## Stored data
################

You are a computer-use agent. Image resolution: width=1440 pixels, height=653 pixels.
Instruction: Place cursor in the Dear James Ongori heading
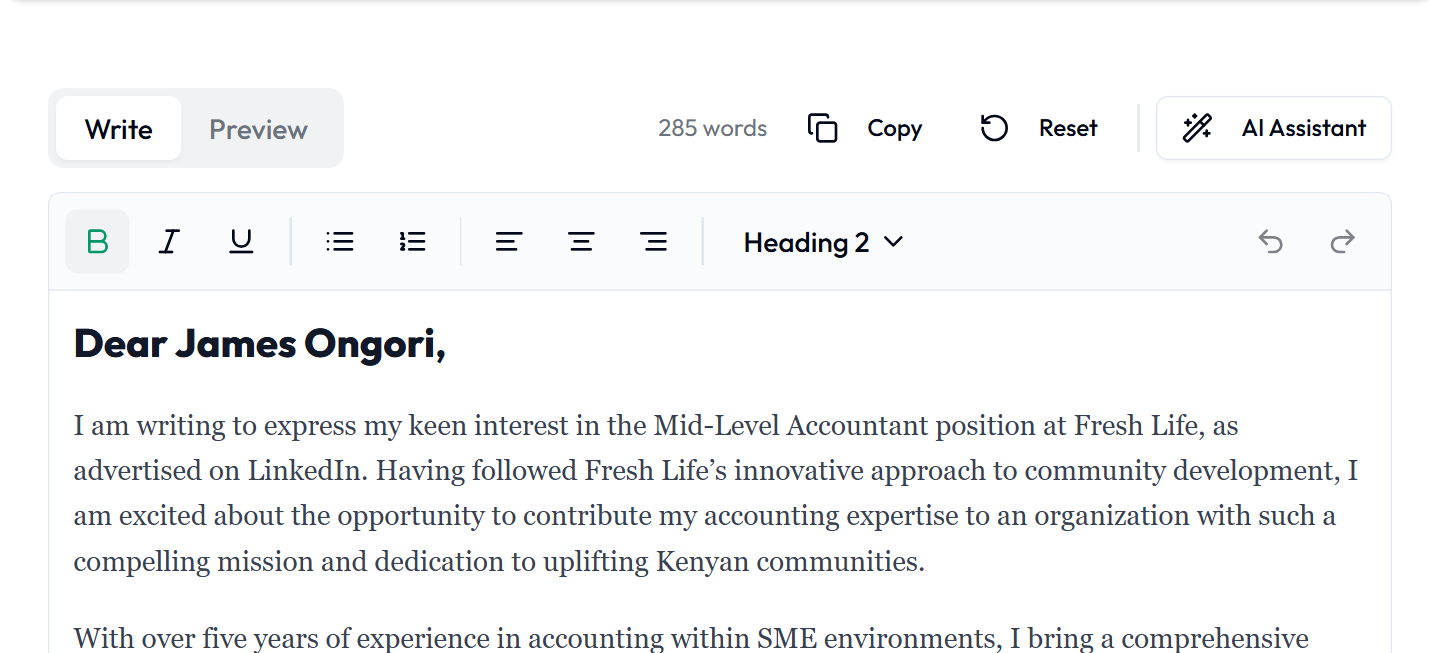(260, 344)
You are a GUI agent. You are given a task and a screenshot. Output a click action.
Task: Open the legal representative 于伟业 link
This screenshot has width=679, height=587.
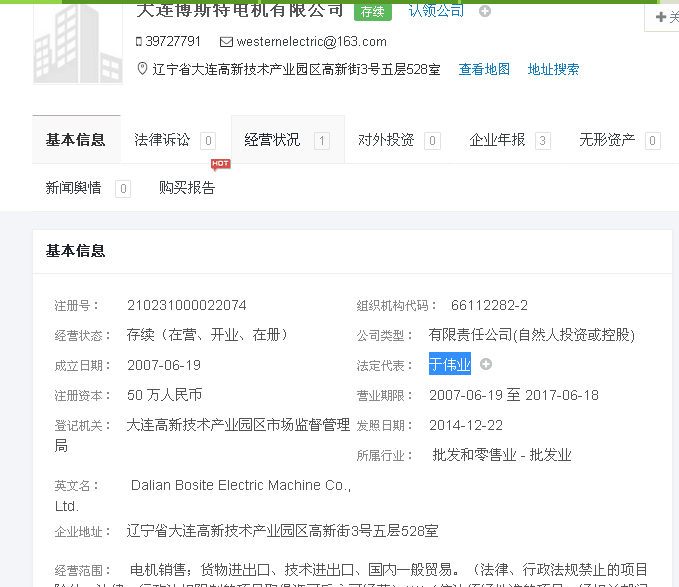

################

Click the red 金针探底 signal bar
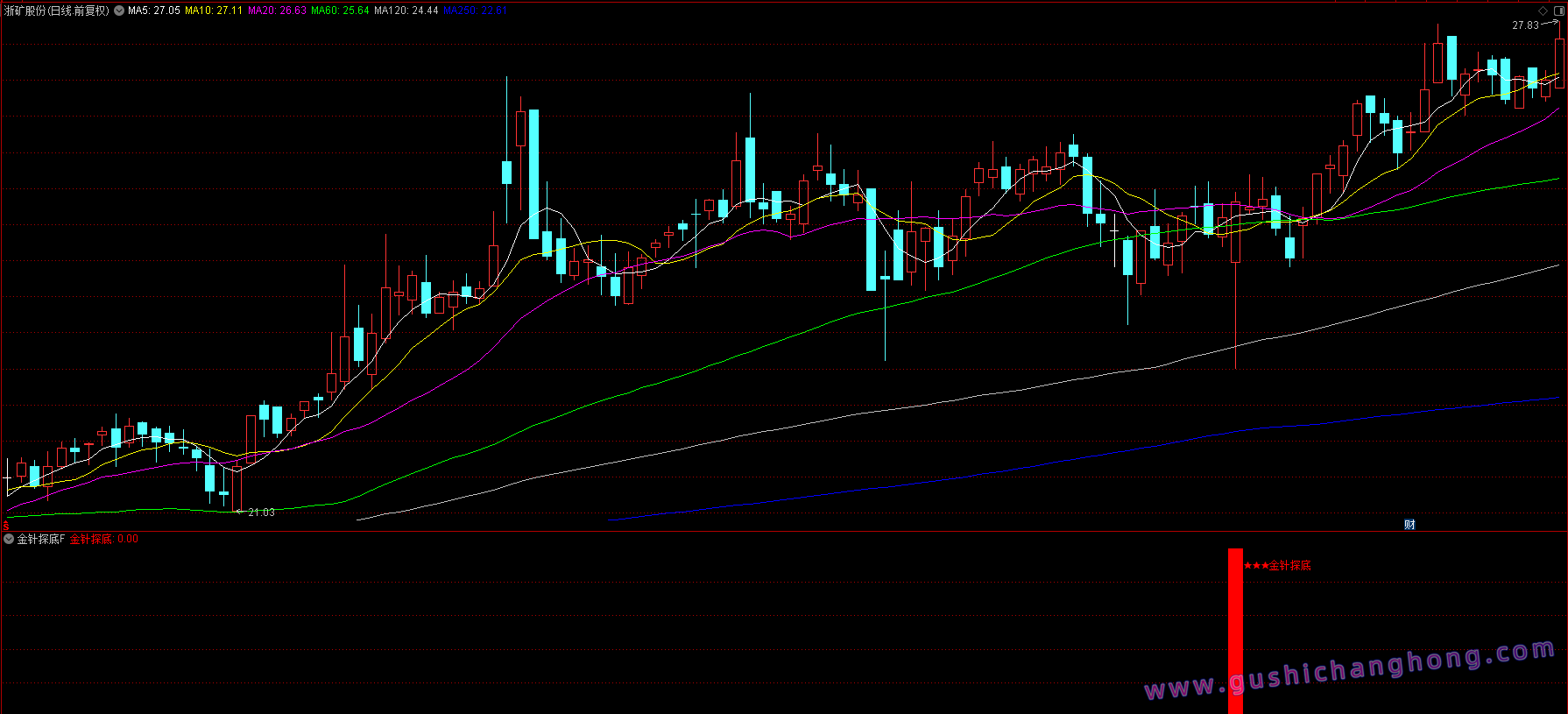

################

Print the part of the listing above that opens with the line containing "You are a computer-use" and closes with the line containing "Task: Open the legal representative 于伟业 link". Copy it exactly, both ends included, and omit the pictures.

You are a computer-use agent. Image resolution: width=1440 pixels, height=653 pixels.
Instruction: Place cursor in the Dear James Ongori heading
(260, 344)
You are a GUI agent. You are given a task and a screenshot. Output a click action.
Task: Open the legal representative 于伟业 link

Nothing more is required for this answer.